After announcing on new tariffs on Canada's steel and aluminum imports to the US, president Trump brought up the war of 1812, saying the Canadians burned down the White House.

In the footsteps of the new tariffs Trump wants to invoke on aluminum and steel imports from Canada, he and Canada's Prime Minister, Justin Trudeau, spoke on the phone to resolve the matter. Trump had previously called the American neighbor from the north "unfair" in regards to the Canada's trade policies, also calling its dairy policy a "disgrace". In a recent call between the two leaders, Trump also brought up a two-century war when he spoke to Trudeau about the impending tariffs.

Trump talks about war of 1812 in tariff call to Trudeau
Source: gettyimages

Last month Trump and Trudeau spoke on the phone, and reportedly Trudeau asked the US president how he could justify the new taxes by claiming that they are instilled for security reasons, to which Trump replied “Didn’t you guys burn down the White House?” according to CNN.

White House reps did not comment on Trump's remark, which is historically inaccurate. In reality, it was British troops who burned the White House in 1814 as part of their attempt to invade the US from its mid-Atlantic region. The British attempt to take over Baltimore eventually failed as they lost the battle of Fort McHenry. Canada was also a part of the war that came to be known as the War of 1812.
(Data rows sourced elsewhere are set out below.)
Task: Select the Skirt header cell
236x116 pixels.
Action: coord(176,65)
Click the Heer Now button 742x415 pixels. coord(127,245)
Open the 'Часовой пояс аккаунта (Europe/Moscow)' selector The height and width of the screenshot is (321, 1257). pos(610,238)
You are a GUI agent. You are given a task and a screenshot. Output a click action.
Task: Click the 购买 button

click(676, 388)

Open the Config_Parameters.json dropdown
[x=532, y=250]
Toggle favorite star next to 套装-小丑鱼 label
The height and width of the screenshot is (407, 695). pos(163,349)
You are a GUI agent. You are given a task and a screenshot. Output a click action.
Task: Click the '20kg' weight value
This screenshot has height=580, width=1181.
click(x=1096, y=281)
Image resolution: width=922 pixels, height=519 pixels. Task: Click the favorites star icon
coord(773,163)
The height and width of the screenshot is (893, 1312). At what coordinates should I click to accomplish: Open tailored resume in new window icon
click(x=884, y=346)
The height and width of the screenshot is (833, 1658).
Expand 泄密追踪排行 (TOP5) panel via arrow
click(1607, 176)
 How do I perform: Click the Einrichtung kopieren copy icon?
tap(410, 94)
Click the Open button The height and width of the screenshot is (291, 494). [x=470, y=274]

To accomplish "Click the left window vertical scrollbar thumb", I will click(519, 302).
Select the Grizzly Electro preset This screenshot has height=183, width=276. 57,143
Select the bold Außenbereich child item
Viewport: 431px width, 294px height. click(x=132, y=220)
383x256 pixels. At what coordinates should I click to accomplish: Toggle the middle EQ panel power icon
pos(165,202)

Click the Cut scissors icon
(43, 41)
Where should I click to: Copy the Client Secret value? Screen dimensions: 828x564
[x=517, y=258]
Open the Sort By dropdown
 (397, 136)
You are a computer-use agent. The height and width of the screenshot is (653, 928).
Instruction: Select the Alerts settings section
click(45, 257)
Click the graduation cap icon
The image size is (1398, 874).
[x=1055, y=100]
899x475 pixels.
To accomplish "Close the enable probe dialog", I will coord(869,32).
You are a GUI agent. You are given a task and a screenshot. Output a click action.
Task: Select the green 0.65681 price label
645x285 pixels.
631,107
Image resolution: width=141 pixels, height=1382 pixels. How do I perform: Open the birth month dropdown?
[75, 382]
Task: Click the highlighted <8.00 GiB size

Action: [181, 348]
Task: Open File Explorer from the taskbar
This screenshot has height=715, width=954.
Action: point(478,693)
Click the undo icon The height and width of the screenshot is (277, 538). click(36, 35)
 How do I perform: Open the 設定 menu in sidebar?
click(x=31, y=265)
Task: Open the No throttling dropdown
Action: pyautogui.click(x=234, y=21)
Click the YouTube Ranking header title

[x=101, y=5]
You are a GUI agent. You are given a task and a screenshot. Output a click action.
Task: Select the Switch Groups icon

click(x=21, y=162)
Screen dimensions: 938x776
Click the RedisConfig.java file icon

Trump talks about war of 1812 in tariff call to Trudeau
Source: gettyimages

Trump's comment to Trudeau came in the heels of his unilateral announcement about the tariffs that was not granted congressional approval. Canadians were up in arms following Trump's decision, and in a recent interview for NBC on Sunday, Trudeau had this to say:

“One of the things that I have to admit I’m having a lot of trouble getting around is the idea that this entire thing is coming about because the president and the administration have decided that Canada and Canadian steel and aluminum is a national security threat to the United States. Our soldiers had fought and died together on the beaches of world war two and the mountains of Afghanistan and have stood shoulder to shoulder in some of the most difficult places in the world, that are always there for each other, somehow – this is insulting to that,” said Trudeau. “The idea that the Canadian steel that’s in military vehicles in the United States, the Canadian aluminum that makes your fighter jets is somehow now a threat.”

Trump is scheduled to attend the G7 summit in Quebec, and will travel to Canada this coming Friday.